The USDA charges mortgage insurance on an annual basis as well. This money helps to fund the reserve account and is equal to 0.5% of the outstanding loan amount. In the start of a $150,000 loan, the amount would equal $62.50 per month, but would change yearly as the amount of the outstanding principal decreased.
What’s the Difference?
Let’s take a look at a $125,000 loan for both the USDA and the FHA loans to see which would cost you less in the end:
- FHA Loan – The mortgage insurance on this loan would equal $2,187.50 (the upfront mortgage insurance) plus $88.54 per month for annual mortgage insurance. For the first year, the total amount you would pay would be $3,249.50.
- USDA Loan – The mortgage insurance on this loan would equal $3,437.50 (upfront mortgage insurance) plus $52.08 per month for annual mortgage insurance. For the first year, the total amount you would pay would be $$4,062.50.

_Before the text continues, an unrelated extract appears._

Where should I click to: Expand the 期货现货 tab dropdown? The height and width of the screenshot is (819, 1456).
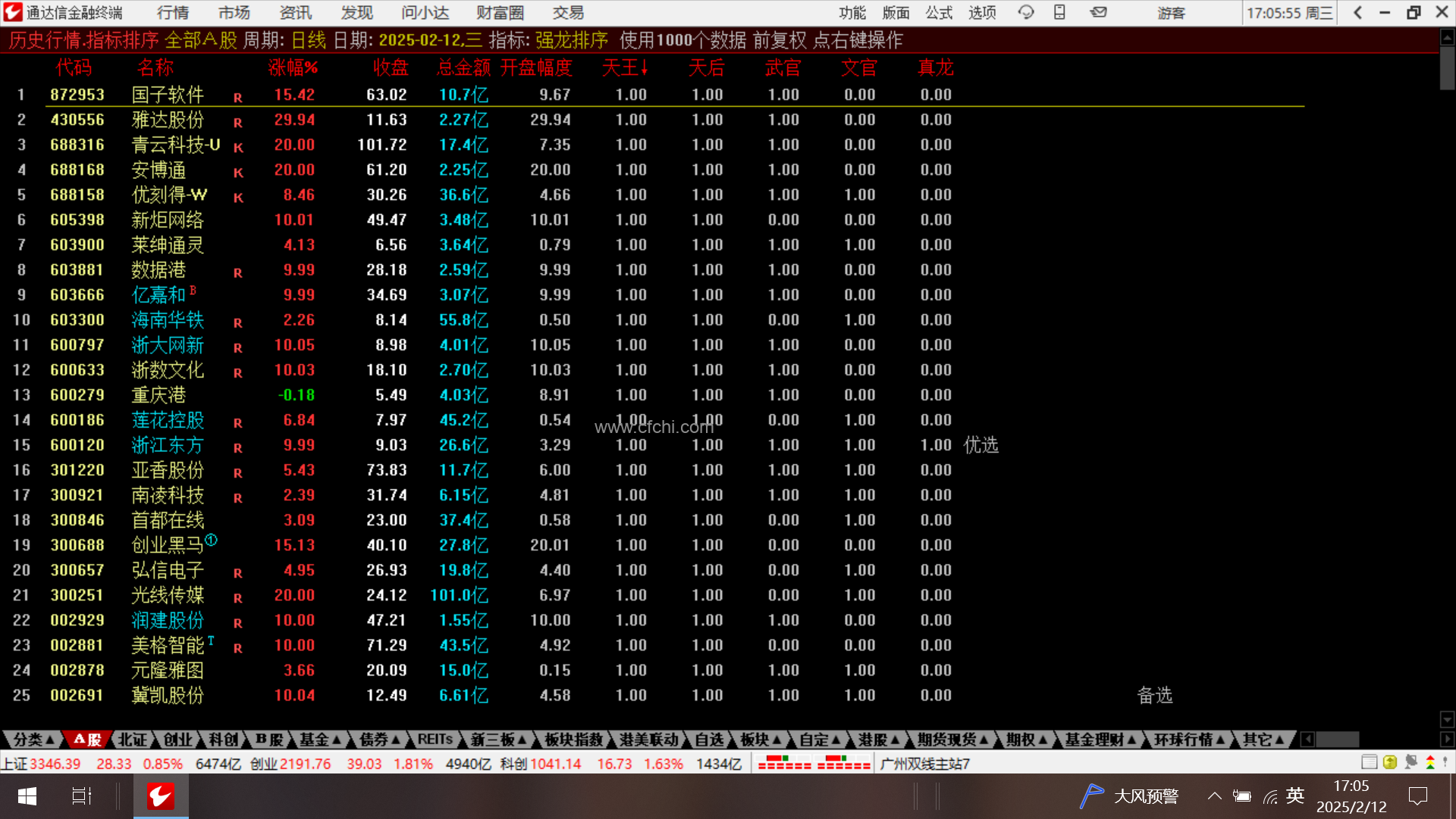tap(953, 739)
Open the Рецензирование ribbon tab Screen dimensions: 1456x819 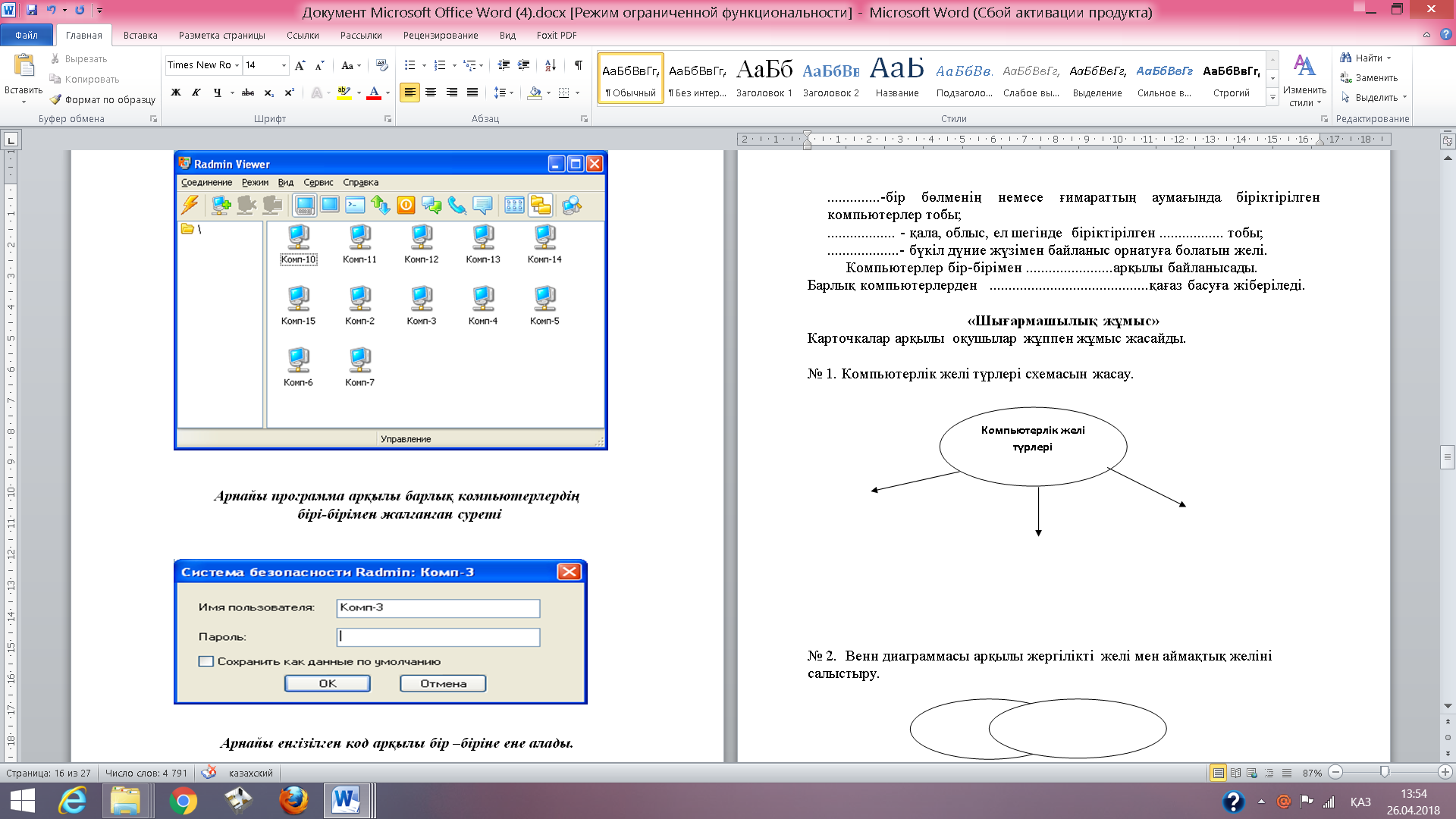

The loan you qualify for should dictate which program you use. As you can see, the FHA loan is the more affordable option as far as mortgage insurance; however, not everyone will qualify for this program. If you are a low or very low income family, qualifying even for an FHA loan might prove to be a hardship, which is why the USDA loan is a great option for these families. If you purchase a home in a rural area, you are eligible for this program. Shop around with various lenders to see how much you can get your closing costs down and then enjoy the benefits of either of these government-backed loans.